Si la Asociación de Entrenadores de Bestias usaba esto como condición, probablemente habría muchos poderosos buscando problemas con esta chica.
—Anciano Qiu, la Asociación de Entrenadores de Bestias es irrazonable en este asunto.
Incluso si quieren encontrar faltas, no pueden encontrar faltas en mí.
Si realmente me buscan problemas, entonces me están intimidando, así que no hay necesidad de tener miedo.
Creo que todavía hay muchas personas justas en el mundo —dijo Leng Ruoxue con indiferencia.

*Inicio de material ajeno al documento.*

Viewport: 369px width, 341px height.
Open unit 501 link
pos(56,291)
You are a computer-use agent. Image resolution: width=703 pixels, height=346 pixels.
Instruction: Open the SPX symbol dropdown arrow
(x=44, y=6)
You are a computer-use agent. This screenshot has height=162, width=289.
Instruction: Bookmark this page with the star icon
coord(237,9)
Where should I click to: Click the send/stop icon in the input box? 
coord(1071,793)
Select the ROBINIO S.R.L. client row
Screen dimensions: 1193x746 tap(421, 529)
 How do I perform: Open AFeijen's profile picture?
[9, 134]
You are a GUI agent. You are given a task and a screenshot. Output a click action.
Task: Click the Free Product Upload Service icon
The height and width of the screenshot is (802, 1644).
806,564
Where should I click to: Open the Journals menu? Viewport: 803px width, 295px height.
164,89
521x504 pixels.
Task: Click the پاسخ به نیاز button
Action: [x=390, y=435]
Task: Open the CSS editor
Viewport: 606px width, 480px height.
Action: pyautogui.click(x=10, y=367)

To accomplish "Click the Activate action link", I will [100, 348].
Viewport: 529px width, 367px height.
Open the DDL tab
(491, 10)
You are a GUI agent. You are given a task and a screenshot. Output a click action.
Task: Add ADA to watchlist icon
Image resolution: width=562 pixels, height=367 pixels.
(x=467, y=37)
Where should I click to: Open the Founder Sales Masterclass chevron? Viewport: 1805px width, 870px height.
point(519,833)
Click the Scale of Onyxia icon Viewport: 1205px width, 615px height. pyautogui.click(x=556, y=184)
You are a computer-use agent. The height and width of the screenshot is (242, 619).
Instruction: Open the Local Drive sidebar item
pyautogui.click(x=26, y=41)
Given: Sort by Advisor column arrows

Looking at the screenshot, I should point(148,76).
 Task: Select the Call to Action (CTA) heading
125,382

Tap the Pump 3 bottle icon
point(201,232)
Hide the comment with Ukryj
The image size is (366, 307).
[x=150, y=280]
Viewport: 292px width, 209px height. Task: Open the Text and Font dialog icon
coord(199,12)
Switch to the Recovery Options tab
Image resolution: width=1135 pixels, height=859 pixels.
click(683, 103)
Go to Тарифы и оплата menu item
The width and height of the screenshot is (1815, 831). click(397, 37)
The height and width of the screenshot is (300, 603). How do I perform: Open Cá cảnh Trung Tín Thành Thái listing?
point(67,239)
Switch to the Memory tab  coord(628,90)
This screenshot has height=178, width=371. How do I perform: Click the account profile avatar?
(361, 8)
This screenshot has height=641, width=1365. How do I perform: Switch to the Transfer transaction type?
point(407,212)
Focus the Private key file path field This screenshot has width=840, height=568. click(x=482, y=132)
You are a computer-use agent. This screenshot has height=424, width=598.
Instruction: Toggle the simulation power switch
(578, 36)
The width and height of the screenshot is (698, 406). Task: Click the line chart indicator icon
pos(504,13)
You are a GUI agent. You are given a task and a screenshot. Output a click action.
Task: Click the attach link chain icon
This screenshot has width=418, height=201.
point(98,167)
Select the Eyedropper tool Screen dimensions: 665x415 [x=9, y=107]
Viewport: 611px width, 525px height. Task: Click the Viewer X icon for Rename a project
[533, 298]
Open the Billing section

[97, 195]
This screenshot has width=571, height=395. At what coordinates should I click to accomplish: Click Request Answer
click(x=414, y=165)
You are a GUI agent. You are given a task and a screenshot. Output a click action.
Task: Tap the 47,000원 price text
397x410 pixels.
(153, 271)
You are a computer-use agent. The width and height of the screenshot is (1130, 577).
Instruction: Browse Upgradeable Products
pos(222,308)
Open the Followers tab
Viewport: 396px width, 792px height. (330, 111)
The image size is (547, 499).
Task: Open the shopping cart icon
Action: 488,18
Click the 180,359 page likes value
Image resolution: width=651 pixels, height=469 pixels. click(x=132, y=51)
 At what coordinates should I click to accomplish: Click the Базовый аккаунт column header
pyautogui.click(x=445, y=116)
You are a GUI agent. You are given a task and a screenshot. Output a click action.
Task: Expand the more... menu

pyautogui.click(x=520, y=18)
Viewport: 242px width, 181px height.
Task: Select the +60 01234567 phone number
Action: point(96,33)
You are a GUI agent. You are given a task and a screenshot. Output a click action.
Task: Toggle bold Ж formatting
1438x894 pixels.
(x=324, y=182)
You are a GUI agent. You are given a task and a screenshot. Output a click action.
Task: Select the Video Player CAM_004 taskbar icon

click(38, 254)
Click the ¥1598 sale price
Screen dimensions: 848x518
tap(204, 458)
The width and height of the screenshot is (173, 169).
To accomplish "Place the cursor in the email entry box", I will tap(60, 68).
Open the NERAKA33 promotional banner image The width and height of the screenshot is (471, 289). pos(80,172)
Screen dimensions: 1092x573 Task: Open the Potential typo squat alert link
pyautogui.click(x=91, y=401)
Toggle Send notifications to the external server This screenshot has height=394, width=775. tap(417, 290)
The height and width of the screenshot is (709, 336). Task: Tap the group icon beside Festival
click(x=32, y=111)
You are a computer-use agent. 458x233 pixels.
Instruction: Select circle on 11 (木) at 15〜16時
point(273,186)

—Muchacha, todavía eres demasiado inexperta.
¿Cómo puede haber tantas personas justas en el mundo?
Solo habrá justicia con fuerza.
¡Qué persona débil hablará por ti!
—dijo el Anciano Qiu con cierta preocupación.
Para decirlo sin rodeos, en este mundo, se respetaba a los fuertes, y quien tuviera el puño más duro era la justicia.
—Viejo Leng, ¿por qué no persuades a tu nieta?
¿No estás preocupado?
—viendo que no podía disuadir a Leng Ruoxue, el Anciano Qiu tuvo que pedir ayuda a Leng Qingtian.
—Esta niña ha crecido y ya no puede ser controlada por un tutor —dijo Leng Qingtian con indiferencia.
Su preciosa nieta tenía varias bestias divinas, y él era una Supremacía Espiritual con una bestia divina.
¡Quien quisiera venir a su muerte podía venir!
Esto era algo imparable.
—Ustedes dos están realmente tranquilos.
¡Parece que estoy viejo!
—dijo el Anciano Qiu con emoción.
—¡Pfft!
—Leng Ruoxue y los demás no pudieron evitar reírse después de escuchar lo que dijo el Anciano Qiu.
—¿Qué es tan gracioso?
—rugió el Anciano Qiu con los ojos muy abiertos.